Quantcast
Get breaking news alerts via email

Click here to manage your alerts
The 2003 annual gathering of the Rainbow Family was on forest service land near Lyman Lake in the Wasatch National Forest in the Uinta Mountains in Utah. Rainbow sisters and brothers hold an impromptu jam session for fun. Photo taken by Leah Hogsten, 07/01/2003
Federal judge holds court at Utah’s Rainbow Gathering
Courts » At a gathering expected to draw 10,000 near Heber, a camp trailer becomes a courtroom.
First Published Jun 27 2014 12:15 pm • Last Updated Jun 27 2014 10:18 pm

As befits an event that’s been held annually for more than four decades, the Rainbow Family Gathering is steeped in tradition: the chanting of "Om" before a meal, the prayer for world peace on the morning of the Fourth of July and, of course, the mandatory court appearance.

So it was that on Thursday morning, 17 members of the Rainbow Family of Living Light appeared in a camp trailer-turned-courtroom that was as makeshift and temporary as the gathering itself.

Join the Discussion
Post a Comment

Hearings for misdemeanor citations issued by federal agencies usually are heard in federal courts in Utah’s larger cities such as Salt Lake City, St. George and Moab, said Melodie Rydalch, a spokeswoman for the U.S. Attorney’s Office in Utah.

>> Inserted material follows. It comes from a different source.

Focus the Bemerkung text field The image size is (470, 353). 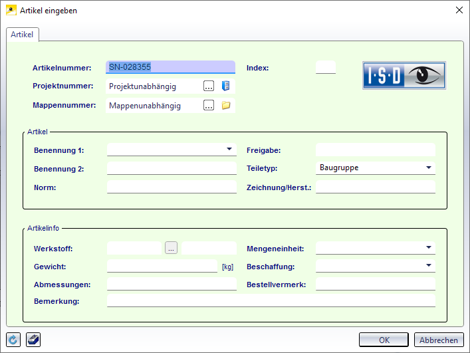pyautogui.click(x=271, y=301)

But rather than forcing both U.S. Forest Service rangers and Rainbow Family members to leave the gathering to go appear in federal court two hours away in Salt Lake City, the court came to them.

"It’s more efficient to have court up there," Rydalch said. The marshals, prosecutors and public defenders all rode out to the gathering site 15 miles east of Heber. U.S. Magistrate Judge Dustin Pead even wore his black robes.

Forest Service law enforcement officers have issued 21 citations for minor offenses — eight for marijuana possession, three for motor vehicle violations, two for off-leash dogs and one for possession of fireworks, among others — since the gathering kicked off in the Uintah National Forest two weeks ago.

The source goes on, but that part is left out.